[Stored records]
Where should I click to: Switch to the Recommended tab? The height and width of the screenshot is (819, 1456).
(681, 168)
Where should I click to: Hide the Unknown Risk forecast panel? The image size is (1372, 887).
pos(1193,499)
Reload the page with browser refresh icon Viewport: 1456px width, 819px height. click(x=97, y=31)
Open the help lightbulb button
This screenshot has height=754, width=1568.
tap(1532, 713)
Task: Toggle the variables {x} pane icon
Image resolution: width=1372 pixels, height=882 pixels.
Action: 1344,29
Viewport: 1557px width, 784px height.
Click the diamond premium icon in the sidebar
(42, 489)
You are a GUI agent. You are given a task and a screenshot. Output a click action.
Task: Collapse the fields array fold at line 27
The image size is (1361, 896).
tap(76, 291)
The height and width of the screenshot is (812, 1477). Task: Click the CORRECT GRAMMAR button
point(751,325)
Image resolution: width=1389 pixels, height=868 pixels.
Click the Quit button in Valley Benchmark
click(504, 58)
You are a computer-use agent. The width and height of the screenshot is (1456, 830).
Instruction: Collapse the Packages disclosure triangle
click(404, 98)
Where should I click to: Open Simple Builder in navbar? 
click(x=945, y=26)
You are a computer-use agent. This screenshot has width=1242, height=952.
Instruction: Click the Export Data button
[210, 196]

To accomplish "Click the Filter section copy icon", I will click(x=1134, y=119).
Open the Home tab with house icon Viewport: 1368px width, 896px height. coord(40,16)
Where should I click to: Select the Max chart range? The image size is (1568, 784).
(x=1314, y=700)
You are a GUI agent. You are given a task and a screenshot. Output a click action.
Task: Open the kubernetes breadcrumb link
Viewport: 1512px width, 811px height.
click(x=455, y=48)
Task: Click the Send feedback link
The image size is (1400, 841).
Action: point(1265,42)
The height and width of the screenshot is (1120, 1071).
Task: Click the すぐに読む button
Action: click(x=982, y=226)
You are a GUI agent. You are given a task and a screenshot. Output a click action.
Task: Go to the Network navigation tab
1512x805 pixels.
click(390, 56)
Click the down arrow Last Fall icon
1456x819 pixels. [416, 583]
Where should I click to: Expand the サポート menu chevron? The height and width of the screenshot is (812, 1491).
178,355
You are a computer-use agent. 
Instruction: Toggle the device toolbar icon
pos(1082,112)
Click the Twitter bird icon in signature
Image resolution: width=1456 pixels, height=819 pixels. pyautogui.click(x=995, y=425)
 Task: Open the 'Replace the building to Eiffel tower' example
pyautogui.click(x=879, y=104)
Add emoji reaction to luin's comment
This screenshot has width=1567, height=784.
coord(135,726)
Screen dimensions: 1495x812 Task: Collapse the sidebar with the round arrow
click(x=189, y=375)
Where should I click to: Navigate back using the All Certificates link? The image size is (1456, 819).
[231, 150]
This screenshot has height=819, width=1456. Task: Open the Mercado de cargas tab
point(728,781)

◆ What this task involves: Copy every entry exactly, leaving nothing out.

◆ Your response:
Where should I click to: Switch to the Recommended tab? The height and width of the screenshot is (819, 1456).
(681, 168)
Where should I click to: Hide the Unknown Risk forecast panel? The image size is (1372, 887).
pos(1193,499)
Reload the page with browser refresh icon Viewport: 1456px width, 819px height. click(x=97, y=31)
Open the help lightbulb button
This screenshot has height=754, width=1568.
tap(1532, 713)
Task: Toggle the variables {x} pane icon
Image resolution: width=1372 pixels, height=882 pixels.
Action: 1344,29
Viewport: 1557px width, 784px height.
Click the diamond premium icon in the sidebar
(42, 489)
You are a GUI agent. You are given a task and a screenshot. Output a click action.
Task: Collapse the fields array fold at line 27
The image size is (1361, 896).
tap(76, 291)
The height and width of the screenshot is (812, 1477). Task: Click the CORRECT GRAMMAR button
point(751,325)
Image resolution: width=1389 pixels, height=868 pixels.
Click the Quit button in Valley Benchmark
click(504, 58)
You are a computer-use agent. The width and height of the screenshot is (1456, 830).
Instruction: Collapse the Packages disclosure triangle
click(404, 98)
Where should I click to: Open Simple Builder in navbar? 
click(x=945, y=26)
You are a computer-use agent. This screenshot has width=1242, height=952.
Instruction: Click the Export Data button
[210, 196]

To accomplish "Click the Filter section copy icon", I will click(x=1134, y=119).
Open the Home tab with house icon Viewport: 1368px width, 896px height. coord(40,16)
Where should I click to: Select the Max chart range? The image size is (1568, 784).
(x=1314, y=700)
You are a GUI agent. You are given a task and a screenshot. Output a click action.
Task: Open the kubernetes breadcrumb link
Viewport: 1512px width, 811px height.
click(x=455, y=48)
Task: Click the Send feedback link
The image size is (1400, 841).
Action: point(1265,42)
The height and width of the screenshot is (1120, 1071).
Task: Click the すぐに読む button
Action: click(x=982, y=226)
You are a GUI agent. You are given a task and a screenshot. Output a click action.
Task: Go to the Network navigation tab
1512x805 pixels.
click(390, 56)
Click the down arrow Last Fall icon
1456x819 pixels. [416, 583]
Where should I click to: Expand the サポート menu chevron? The height and width of the screenshot is (812, 1491).
178,355
You are a computer-use agent. 
Instruction: Toggle the device toolbar icon
pos(1082,112)
Click the Twitter bird icon in signature
Image resolution: width=1456 pixels, height=819 pixels. pyautogui.click(x=995, y=425)
 Task: Open the 'Replace the building to Eiffel tower' example
pyautogui.click(x=879, y=104)
Add emoji reaction to luin's comment
This screenshot has width=1567, height=784.
coord(135,726)
Screen dimensions: 1495x812 Task: Collapse the sidebar with the round arrow
click(x=189, y=375)
Where should I click to: Navigate back using the All Certificates link? The image size is (1456, 819).
[231, 150]
This screenshot has height=819, width=1456. Task: Open the Mercado de cargas tab
point(728,781)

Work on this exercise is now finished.